Leaving out the pictures, return word for word the stretch of entries below from the line holding "This screenshot has" through the line holding "Viewport: 1136px width, 859px height.".

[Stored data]
▽

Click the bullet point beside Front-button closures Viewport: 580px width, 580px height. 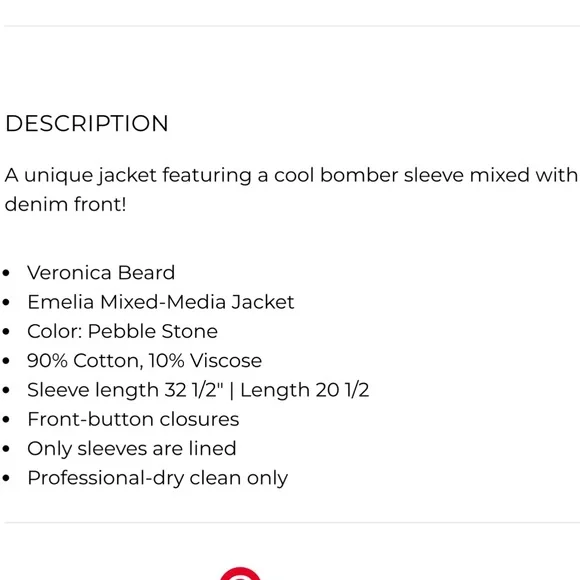6,420
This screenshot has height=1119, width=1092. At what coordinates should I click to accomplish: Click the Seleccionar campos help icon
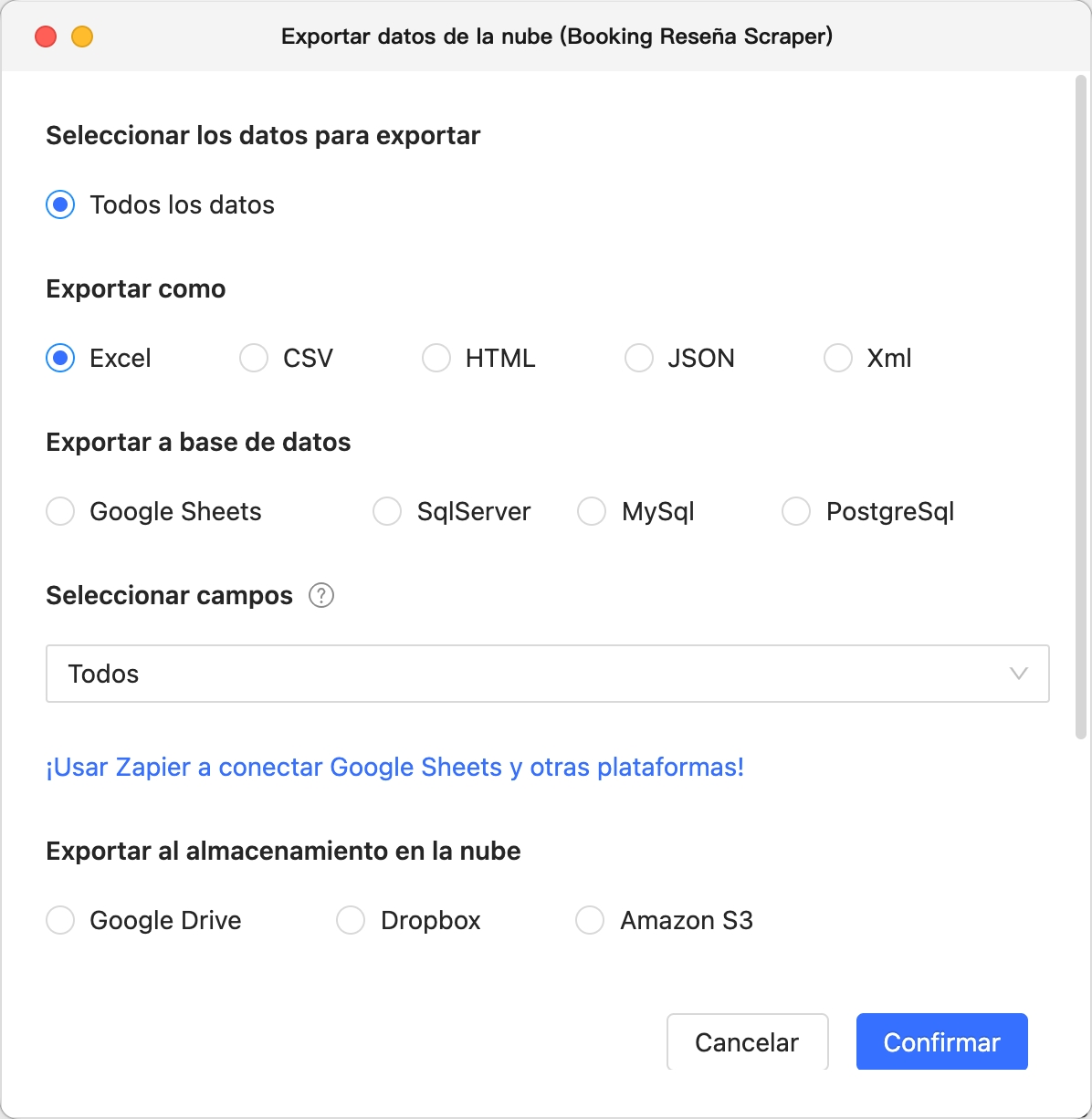click(321, 595)
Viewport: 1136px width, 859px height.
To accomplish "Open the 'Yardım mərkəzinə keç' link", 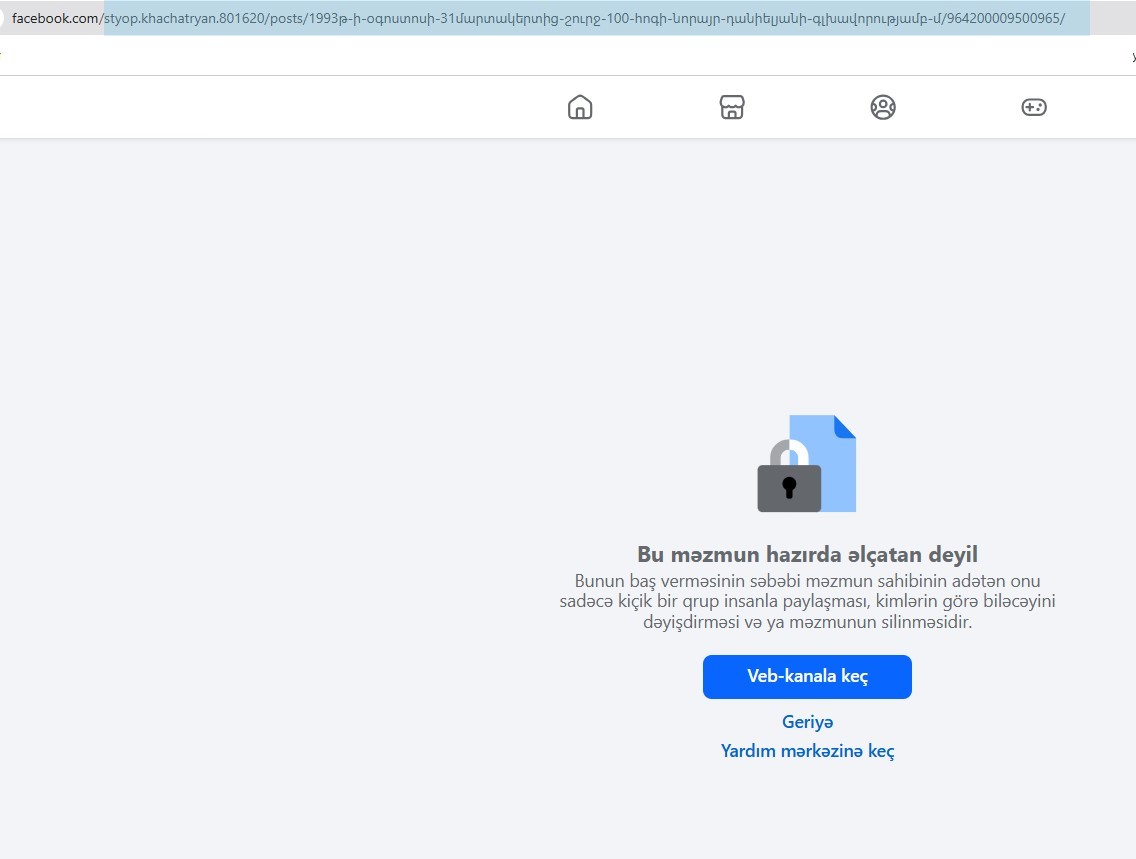I will (x=807, y=751).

△

* Solution to this problem:
This screenshot has height=1119, width=1092. At what coordinates should I click to accomplish: Click the Seleccionar campos help icon
click(321, 595)
Viewport: 1136px width, 859px height.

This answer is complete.